##### Установка сторонних модулей через pip

In [280]:
pip install nltk numpy pymorphy2

Note: you may need to restart the kernel to use updated packages.


##### Импорт библиотек

In [281]:
import json
import re
import nltk
import pymorphy2
import pickle
import pandas as pd

nltk.download('punkt');
nltk.download('stopwords')

[nltk_data] Downloading package punkt to /home/jovyan/nltk_data...
[nltk_data]   Package punkt is already up-to-date!
[nltk_data] Downloading package stopwords to /home/jovyan/nltk_data...
[nltk_data]   Package stopwords is already up-to-date!


True

In [282]:
PATH = './data/offers/data_original.json'
PATH_RESULT = './data/offers/data.json'
LANGUAGE = 'russian'
    
morph = pymorphy2.MorphAnalyzer()
stopwords = nltk.corpus.stopwords.words(LANGUAGE)
stemmer = nltk.stem.snowball.SnowballStemmer(LANGUAGE)

##### Удаление HTML тегов

In [283]:
def removeHtml(html):
    teg_re = re.compile(r'<[^>]+>')
    return teg_re.sub(' ', html)

##### Удаление demoji

In [284]:
def removeEmoji(string):
    emoji_pattern = re.compile("["
                           u"\U0001F600-\U0001F64F"  # emoticons
                           u"\U0001F300-\U0001F5FF"  # symbols & pictographs
                           u"\U0001F680-\U0001F6FF"  # transport & map symbols
                           u"\U0001F1E0-\U0001F1FF"  # flags (iOS)
                           u"\U00002702-\U000027B0"
                           u"\U000024C2-\U0001F251"
                           "]+", flags=re.UNICODE)
    return emoji_pattern.sub(r'', string)

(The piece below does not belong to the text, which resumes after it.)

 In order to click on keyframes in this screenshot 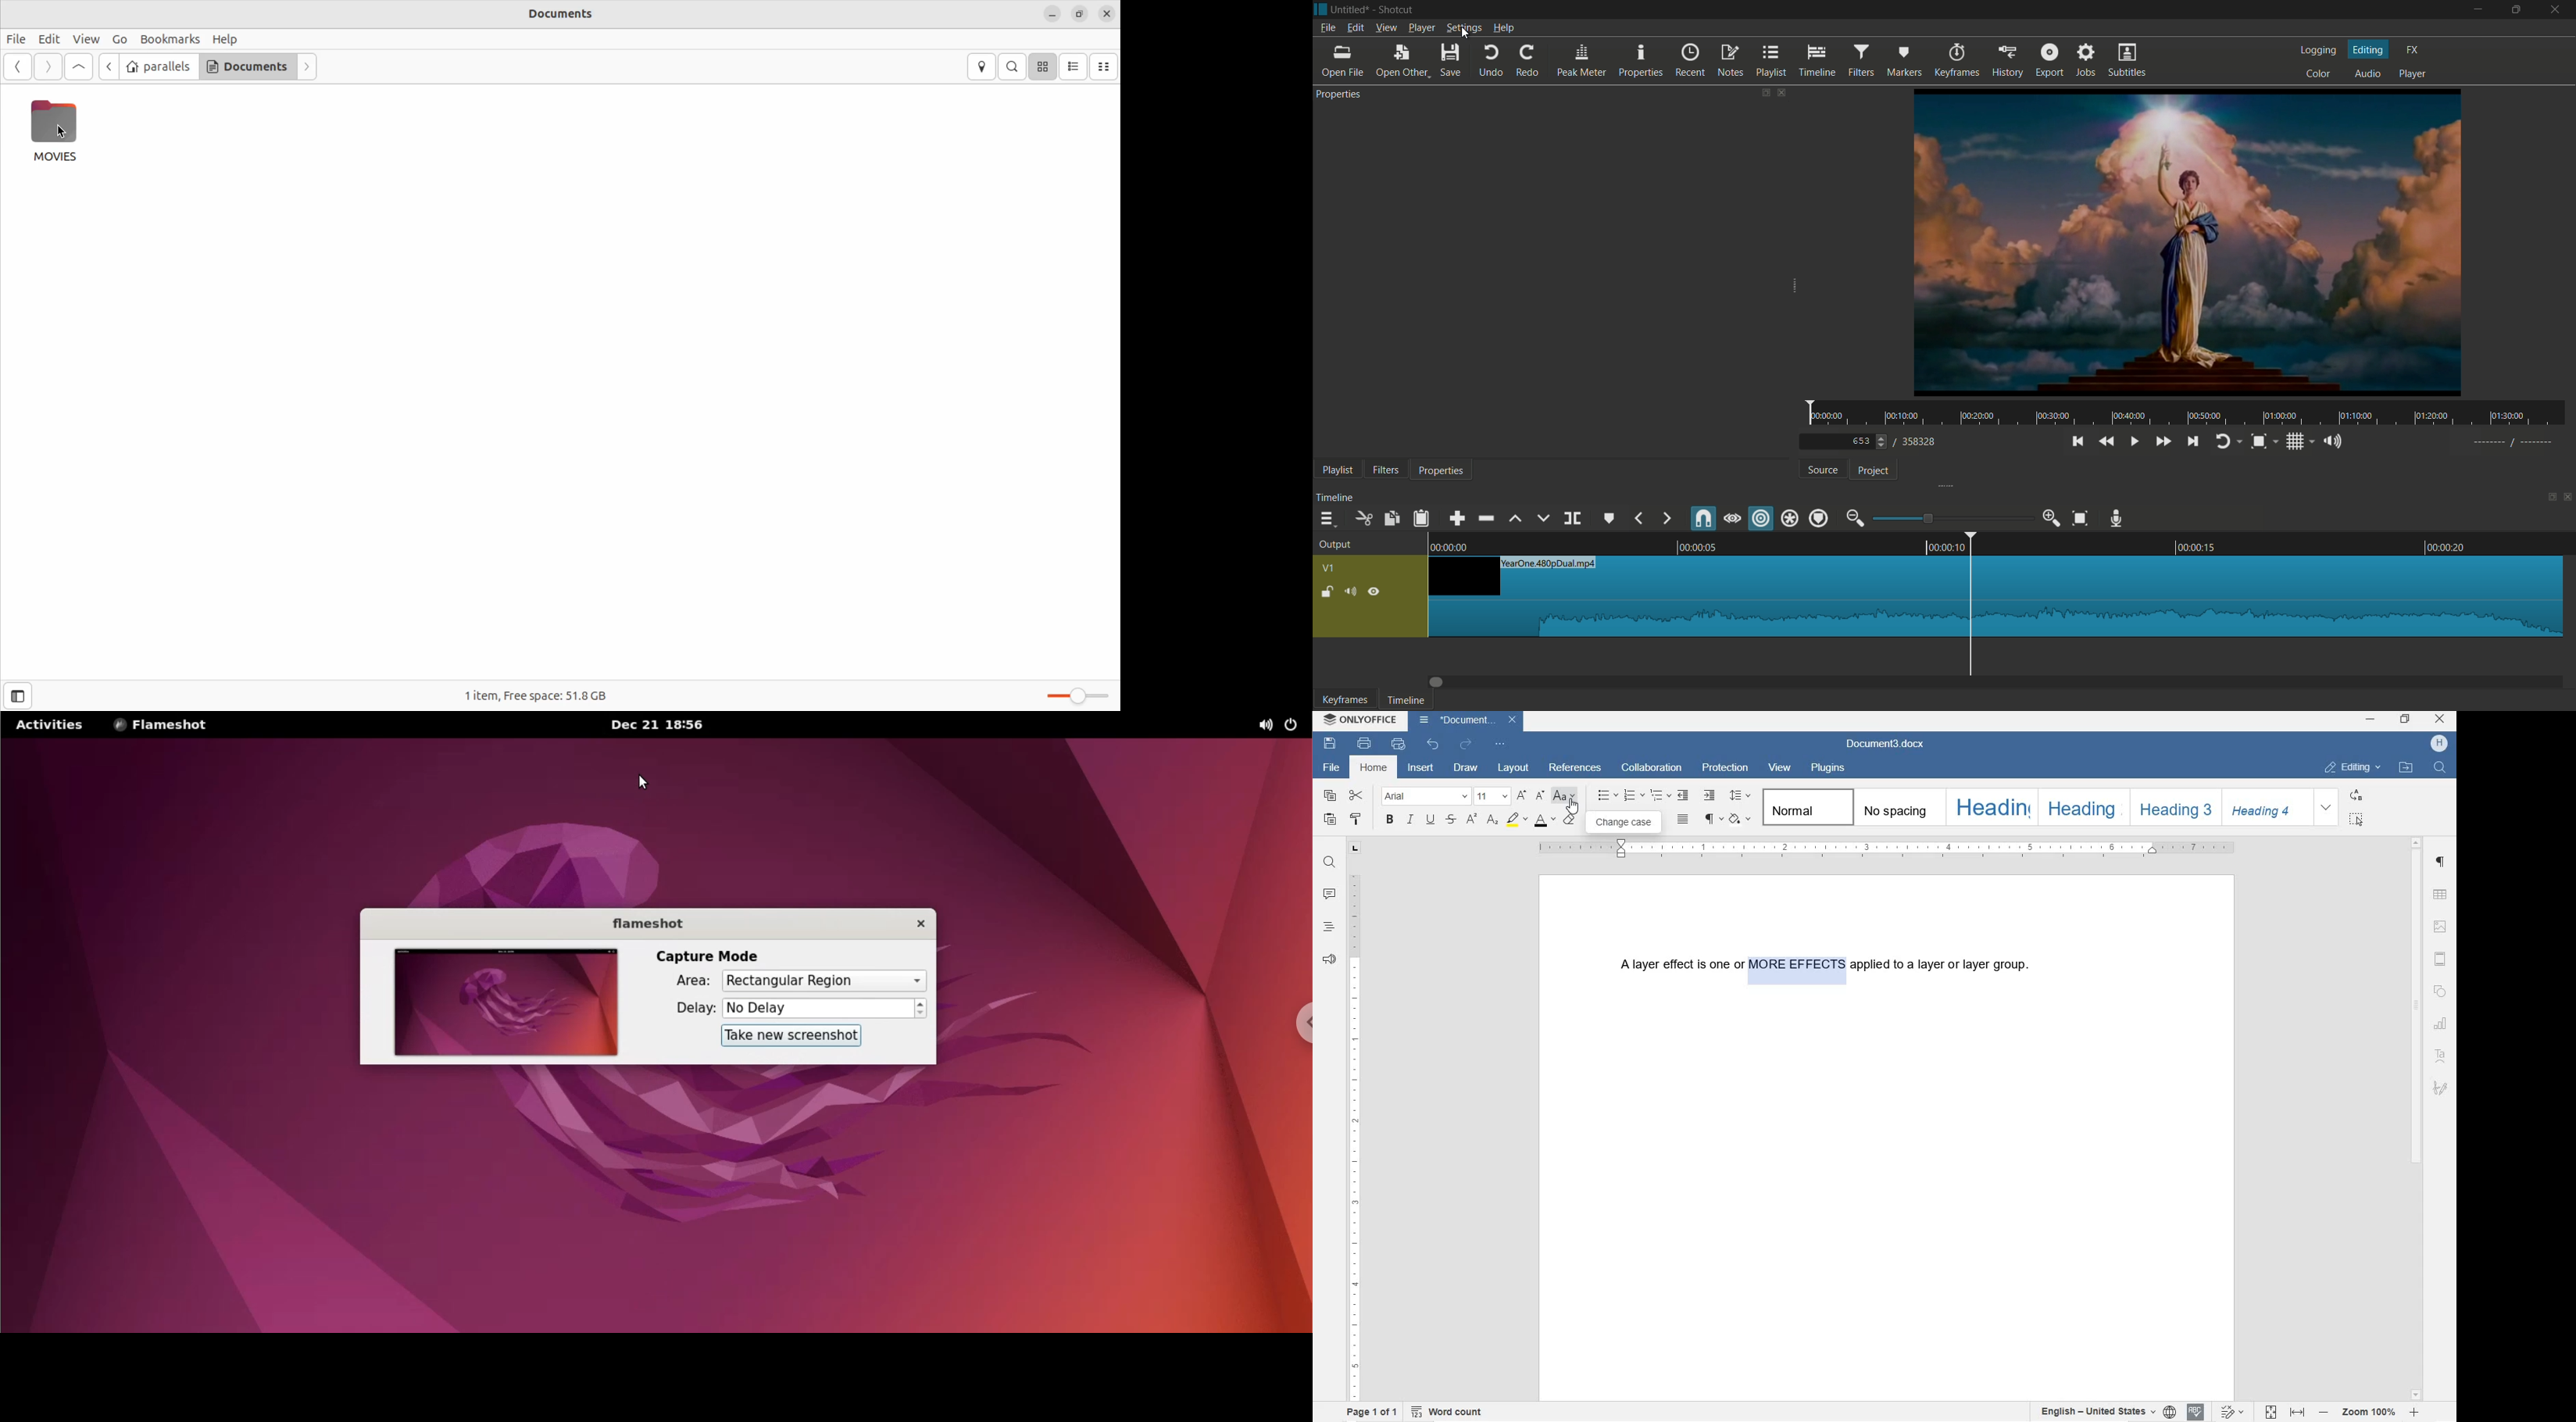, I will do `click(1958, 60)`.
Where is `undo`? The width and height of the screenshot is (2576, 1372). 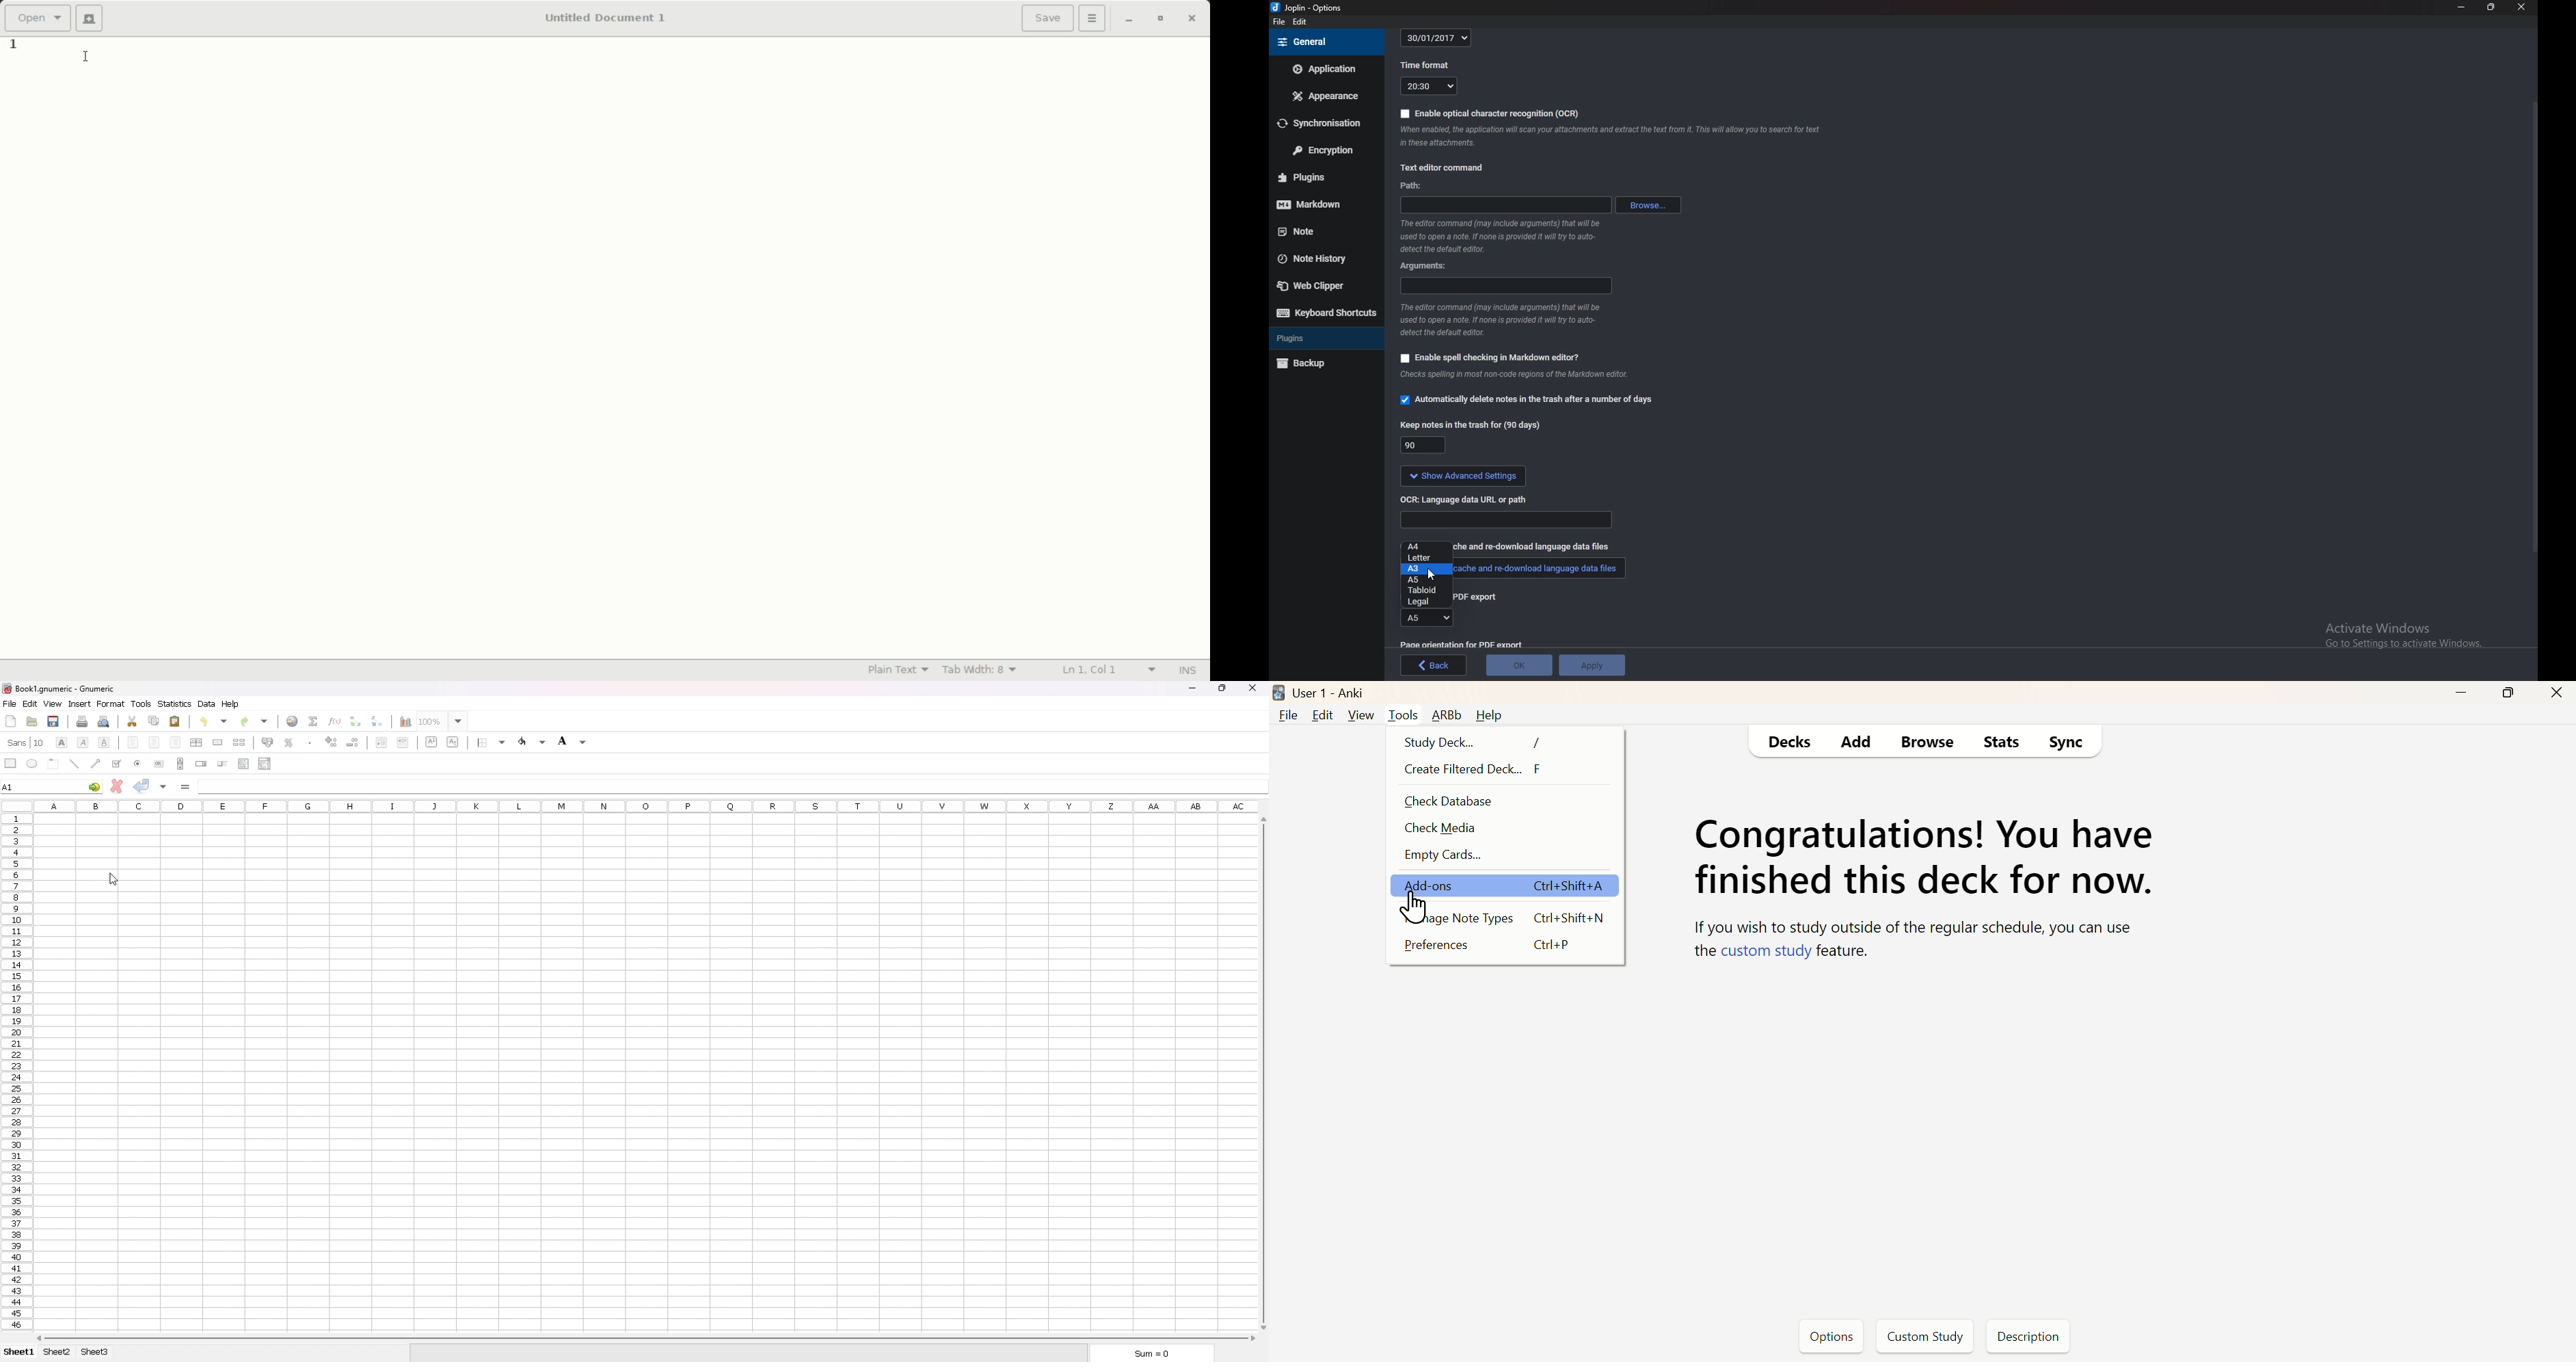
undo is located at coordinates (213, 721).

##### Удаление всего кроме букв русских

In [285]:
def removeSpecialChar(text):
    teg_re = re.compile(r'[^А-Яа-я]+')
    return teg_re.sub(' ', text)

##### Несет ли смысловую нагрузку слово

In [286]:
def isMeaningWord(string):
    p = morph.parse(val)[0]
    if p.tag.POS == 'INTJ' or p.tag.POS == 'PRCL' or p.tag.POS == 'CONJ' or p.tag.POS == 'PREP' or p.tag.POS == 'PRED' or p.tag.POS == 'NPRO':
        return False
    return True

In [287]:
def tokenizeText(text):
    morph = pymorphy2.MorphAnalyzer()
    text = removeHtml(text)
    text = removeEmoji(text)
    text = removeSpecialChar(text)
    sentences = nltk.word_tokenize(text, language=LANGUAGE)
    tokens = []
    for val in sentences:
        val = val.lower()
        if val in stopwords:
            continue
        if isMeaningWord(val) == False:
            continue
        val = stemmer.stem(val)
        tokens.append(val)
    return ' '.join(tokens)

In [288]:
%%time
tagsFile = []
file = open(PATH, 'r')
line = file.readline()
while line:
    try:
        loaded_json = json.loads(line)
        tags = loaded_json['Tags']
        if tags:
            for val in tags:
                tagsFile.append(val)
    except KeyError as e:
        tagsFile.append('Unknown')
    line = file.readline()
file.close()

CPU times: user 103 ms, sys: 2.08 ms, total: 105 ms
Wall time: 110 ms


In [289]:
uniqueTags = set(tagsFile)
uniqueTags
print("Список тегов: " + str(uniqueTags))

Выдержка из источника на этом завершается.